The Malta Independent 21 October 2021, Thursday

Police trust rating up to 60% one year on from launch of transformation strategy

Giuseppe Attard Monday, 4 October 2021, 19:05 Last update: about 16 days ago

The five-year long transformation strategy for the Malta Police Force implemented last year started bearing fruit as trust rating by the public increased from 49% to 60%.

During the publication of the progress report of the transformation strategy 2020-2025, Home Affairs Minister Byron Camilleri said that “this transformation strategy was published a year ago with the aims of keeping the ministry together with the police force accountable of what is proposed and promised compared to what is actually enacted.”

The main aims of the actual strategy are to increase the trust rating the general public has towards the Police Force. Although the current percentage is that of 60% in Malta, this falls short of the European average, which stands at 69% trust in local enforcement.

“The police force has to adapt to modern times while also being prepared for the future. The easiest thing I could have done as a minister is move things along according to the status quo, but the transformation strategy was a more secure way of doing things,” Camilleri said.

He also said that the public can already feel the changes that are being made. These changes include the introduction and implementation of various policies, new services such as the domestic violence unit, and also a change in the management structures of the force in general.

“In the past months, together with police commissioner Angelo Gafa, new measures have been launched such as body cams, new specifically built police cars and community policing, among others. The government has not only helped the police force financially but also through investing in quality education and training,” Camilleri said.

“The main aim of improving the trust rating in the police force is being achieved and a confirmation of this is the Eurobarometer statistics which show a significant increase.”

Police Commissioner Angelo Gafa spoke more in depth about the key changes that were made and the drastic effects they had on the police force in general.

Gafa started off by stating that “the transformation strategy is not a simple check list of things we have to do.
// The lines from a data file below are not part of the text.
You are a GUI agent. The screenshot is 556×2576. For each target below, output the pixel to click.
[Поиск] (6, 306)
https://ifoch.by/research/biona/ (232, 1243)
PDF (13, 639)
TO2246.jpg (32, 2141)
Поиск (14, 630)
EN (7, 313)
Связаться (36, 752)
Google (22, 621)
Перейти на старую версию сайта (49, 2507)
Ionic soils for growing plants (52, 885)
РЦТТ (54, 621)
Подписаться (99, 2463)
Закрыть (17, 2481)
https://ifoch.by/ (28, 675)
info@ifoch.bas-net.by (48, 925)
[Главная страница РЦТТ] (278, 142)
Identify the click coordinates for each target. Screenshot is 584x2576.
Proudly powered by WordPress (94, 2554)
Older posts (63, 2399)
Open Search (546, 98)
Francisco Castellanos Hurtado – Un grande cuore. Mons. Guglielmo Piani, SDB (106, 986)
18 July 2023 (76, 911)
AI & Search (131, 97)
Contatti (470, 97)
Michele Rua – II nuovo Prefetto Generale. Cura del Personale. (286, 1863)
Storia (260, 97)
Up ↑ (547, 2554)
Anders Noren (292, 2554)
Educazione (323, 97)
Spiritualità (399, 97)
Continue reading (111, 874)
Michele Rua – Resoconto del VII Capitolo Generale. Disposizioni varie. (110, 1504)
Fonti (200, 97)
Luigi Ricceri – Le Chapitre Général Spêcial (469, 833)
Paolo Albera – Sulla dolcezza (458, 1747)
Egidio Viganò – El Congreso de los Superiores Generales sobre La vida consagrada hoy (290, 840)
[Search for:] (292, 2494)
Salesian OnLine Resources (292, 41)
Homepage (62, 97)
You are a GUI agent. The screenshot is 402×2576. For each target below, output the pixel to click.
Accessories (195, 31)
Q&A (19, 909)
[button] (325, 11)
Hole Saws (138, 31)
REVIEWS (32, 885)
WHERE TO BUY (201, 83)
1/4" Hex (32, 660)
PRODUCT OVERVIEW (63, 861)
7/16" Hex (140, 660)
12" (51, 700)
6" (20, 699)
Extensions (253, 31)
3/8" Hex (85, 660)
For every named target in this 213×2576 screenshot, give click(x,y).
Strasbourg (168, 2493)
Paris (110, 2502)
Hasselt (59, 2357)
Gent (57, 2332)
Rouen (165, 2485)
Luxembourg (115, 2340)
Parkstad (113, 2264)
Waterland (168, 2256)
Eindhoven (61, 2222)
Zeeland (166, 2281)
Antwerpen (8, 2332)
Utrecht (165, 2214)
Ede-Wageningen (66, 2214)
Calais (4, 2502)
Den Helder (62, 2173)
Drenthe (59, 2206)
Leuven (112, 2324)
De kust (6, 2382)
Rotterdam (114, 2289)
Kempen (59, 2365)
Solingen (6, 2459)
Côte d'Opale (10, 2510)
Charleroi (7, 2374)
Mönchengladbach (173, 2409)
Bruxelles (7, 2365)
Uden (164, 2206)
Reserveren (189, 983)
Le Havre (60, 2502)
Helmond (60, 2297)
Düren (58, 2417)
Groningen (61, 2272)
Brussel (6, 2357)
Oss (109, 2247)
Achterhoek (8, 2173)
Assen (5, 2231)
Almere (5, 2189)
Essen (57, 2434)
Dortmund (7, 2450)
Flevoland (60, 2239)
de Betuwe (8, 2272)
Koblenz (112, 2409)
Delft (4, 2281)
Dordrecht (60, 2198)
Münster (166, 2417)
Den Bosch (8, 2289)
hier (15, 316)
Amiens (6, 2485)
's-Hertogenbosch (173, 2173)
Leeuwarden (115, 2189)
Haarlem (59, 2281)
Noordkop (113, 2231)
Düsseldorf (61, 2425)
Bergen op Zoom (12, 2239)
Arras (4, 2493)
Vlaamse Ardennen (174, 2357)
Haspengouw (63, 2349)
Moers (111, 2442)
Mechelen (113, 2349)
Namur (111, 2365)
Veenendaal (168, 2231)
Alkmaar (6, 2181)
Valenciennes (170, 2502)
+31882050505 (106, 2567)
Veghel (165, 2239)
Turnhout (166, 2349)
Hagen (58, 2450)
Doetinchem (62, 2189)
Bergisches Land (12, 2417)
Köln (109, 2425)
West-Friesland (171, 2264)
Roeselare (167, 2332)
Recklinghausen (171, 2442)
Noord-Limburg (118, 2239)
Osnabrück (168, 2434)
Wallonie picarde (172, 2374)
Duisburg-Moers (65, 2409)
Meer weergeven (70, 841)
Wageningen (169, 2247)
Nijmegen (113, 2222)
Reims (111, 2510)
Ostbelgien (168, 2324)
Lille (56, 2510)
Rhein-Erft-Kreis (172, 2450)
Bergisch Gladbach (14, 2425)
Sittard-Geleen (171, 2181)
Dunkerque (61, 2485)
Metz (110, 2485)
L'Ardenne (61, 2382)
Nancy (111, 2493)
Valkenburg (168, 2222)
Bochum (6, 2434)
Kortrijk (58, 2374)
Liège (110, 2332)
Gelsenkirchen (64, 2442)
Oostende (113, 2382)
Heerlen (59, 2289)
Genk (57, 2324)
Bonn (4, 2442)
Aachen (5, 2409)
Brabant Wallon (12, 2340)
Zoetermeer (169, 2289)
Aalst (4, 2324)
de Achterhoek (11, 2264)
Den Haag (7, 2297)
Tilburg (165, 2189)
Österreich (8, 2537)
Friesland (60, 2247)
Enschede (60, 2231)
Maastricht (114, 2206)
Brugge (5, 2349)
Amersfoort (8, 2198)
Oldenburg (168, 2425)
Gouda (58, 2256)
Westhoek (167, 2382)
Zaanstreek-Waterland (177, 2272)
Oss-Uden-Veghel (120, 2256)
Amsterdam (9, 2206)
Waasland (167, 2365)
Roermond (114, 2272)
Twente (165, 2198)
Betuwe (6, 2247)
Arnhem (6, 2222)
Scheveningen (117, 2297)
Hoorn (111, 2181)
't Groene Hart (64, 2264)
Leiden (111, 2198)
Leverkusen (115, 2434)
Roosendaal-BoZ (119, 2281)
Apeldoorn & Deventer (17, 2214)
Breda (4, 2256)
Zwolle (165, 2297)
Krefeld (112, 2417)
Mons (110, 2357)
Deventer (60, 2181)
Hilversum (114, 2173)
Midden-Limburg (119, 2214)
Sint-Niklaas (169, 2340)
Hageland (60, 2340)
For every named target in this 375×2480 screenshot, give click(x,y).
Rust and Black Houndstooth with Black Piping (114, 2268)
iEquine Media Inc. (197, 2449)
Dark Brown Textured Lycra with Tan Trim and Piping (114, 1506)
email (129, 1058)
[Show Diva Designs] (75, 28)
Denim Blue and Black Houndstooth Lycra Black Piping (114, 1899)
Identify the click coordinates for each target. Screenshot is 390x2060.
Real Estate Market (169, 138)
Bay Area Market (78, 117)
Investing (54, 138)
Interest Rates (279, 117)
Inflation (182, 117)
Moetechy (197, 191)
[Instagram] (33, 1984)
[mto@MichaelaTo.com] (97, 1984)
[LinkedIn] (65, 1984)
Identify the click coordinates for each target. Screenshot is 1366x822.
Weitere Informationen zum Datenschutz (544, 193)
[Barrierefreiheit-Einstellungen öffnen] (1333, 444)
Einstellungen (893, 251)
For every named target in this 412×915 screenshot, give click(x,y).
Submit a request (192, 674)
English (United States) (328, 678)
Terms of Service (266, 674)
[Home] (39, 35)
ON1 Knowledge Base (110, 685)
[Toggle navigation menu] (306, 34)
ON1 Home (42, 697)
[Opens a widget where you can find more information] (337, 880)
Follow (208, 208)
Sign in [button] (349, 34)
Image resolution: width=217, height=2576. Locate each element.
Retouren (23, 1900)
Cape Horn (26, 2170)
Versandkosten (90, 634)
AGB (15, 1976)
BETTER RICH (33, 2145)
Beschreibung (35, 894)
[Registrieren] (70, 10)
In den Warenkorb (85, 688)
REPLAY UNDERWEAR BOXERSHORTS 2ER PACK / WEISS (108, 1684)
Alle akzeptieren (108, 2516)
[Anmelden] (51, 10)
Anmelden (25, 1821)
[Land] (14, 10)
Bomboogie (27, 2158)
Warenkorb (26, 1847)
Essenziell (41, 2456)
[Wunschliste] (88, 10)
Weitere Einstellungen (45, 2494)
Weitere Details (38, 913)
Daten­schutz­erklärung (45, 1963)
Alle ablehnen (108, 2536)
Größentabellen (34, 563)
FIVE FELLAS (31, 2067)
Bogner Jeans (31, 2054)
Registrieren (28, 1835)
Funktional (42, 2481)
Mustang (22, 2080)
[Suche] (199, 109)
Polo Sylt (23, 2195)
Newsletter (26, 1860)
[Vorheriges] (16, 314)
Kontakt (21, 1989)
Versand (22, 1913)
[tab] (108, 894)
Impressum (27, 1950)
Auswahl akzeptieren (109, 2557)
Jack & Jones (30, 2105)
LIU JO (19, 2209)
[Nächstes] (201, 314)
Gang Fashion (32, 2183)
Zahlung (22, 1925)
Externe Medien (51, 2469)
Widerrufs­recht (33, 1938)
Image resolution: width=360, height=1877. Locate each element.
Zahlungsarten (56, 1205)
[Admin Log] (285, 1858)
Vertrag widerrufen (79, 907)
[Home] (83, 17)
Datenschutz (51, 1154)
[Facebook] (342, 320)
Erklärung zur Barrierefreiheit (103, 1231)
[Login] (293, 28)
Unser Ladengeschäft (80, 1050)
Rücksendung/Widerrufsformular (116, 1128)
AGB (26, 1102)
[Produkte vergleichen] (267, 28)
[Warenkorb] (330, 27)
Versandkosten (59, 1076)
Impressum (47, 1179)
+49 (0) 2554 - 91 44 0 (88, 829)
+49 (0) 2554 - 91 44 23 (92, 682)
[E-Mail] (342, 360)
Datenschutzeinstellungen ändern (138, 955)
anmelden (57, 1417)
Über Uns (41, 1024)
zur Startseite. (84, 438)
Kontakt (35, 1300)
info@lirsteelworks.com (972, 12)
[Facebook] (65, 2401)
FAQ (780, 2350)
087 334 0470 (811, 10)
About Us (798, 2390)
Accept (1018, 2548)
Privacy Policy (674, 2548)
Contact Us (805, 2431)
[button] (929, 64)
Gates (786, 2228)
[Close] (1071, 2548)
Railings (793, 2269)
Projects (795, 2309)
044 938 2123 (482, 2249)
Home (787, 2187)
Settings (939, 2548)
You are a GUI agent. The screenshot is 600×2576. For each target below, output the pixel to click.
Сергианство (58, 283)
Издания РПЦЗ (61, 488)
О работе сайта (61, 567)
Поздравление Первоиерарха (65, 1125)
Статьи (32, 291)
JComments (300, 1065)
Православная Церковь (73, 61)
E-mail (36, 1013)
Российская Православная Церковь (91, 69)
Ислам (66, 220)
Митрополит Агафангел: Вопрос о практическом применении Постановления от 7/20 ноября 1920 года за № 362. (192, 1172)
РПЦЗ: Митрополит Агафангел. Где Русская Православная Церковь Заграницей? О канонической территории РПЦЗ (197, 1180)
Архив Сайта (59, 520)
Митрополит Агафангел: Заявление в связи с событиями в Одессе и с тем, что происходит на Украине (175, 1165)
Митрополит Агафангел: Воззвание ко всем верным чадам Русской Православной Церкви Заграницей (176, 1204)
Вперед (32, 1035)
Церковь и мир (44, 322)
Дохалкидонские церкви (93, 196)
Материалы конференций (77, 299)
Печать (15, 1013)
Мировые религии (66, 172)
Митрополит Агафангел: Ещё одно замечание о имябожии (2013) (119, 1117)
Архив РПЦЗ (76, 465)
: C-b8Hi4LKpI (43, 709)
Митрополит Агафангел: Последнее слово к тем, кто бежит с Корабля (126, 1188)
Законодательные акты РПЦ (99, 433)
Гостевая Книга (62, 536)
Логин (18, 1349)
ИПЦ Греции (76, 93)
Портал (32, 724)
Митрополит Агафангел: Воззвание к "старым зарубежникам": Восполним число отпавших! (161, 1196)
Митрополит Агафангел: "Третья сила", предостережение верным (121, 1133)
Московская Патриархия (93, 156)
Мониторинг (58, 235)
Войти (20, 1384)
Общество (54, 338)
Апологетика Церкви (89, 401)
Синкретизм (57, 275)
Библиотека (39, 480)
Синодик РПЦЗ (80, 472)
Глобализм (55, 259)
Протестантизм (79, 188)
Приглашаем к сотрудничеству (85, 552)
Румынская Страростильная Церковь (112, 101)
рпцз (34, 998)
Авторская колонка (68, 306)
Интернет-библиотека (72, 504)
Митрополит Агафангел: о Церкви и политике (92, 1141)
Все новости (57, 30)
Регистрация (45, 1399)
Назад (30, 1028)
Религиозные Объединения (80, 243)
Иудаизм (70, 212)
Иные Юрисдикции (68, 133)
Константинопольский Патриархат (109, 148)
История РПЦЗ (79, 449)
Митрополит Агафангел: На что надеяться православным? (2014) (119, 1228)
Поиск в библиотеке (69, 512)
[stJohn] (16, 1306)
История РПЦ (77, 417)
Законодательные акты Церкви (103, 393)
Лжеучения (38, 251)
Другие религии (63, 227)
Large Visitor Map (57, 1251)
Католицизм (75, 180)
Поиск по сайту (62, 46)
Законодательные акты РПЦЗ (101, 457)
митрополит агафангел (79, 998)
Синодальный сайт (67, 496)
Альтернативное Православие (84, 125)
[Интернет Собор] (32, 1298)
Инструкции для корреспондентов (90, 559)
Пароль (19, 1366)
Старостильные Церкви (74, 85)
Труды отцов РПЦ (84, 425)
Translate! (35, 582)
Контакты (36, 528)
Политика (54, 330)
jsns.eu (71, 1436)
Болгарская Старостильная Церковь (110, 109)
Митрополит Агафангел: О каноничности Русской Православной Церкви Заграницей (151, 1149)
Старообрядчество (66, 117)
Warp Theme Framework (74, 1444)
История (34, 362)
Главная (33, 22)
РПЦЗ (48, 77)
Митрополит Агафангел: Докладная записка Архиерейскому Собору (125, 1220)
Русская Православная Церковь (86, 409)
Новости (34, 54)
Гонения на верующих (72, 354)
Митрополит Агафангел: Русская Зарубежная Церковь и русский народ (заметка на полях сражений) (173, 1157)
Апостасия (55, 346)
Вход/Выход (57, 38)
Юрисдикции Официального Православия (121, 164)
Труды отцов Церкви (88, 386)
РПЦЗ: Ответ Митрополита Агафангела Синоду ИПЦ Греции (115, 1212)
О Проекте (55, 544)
It is a constant continuous process of enacting change and adapting to the times.”

“The important thing is that change is not being done for the sake of change but in order to make the police force a more relevant office in the dynamic environment we live in.”

The emphasis on professionalism and trustworthiness in the community are at the forefront of Gafa’s movement of change in the Police force.

“Community policing is a testament to this. With a smile on my face, I can say that by 2023, all communities in Malta will benefit from the community policing scheme.”

Gafa explained that trust is the most important factor of the Police force moving forward. He said that, “only 2,300 people currently work in the police force as sworn officers. This is not enough to cover the whole country at all times, that’s why we need the trust of the people in order to help us get things done efficiently and effectively.”

Having a police force which is high in the trust rating, flexible and innovative are the three key pillars this strategy aims to accomplish, Gafa explained.

“This can be done through multiple factors many of which we acted upon them in the last year.”

Through consistent and transparent communication, the Malta police force has enacted anti-corruption measures within ht force itself in order to improve accountability.

Changes enacted in the statute allow police officers to report other officers on negligence of responsibility. “This is only allowed now after the necessary changes were made,” Gafa said.

After the introduction of measures such as the internal audit department and mandatory drug tests, proper trust in the police force is no longer an impossible task, Gafa said.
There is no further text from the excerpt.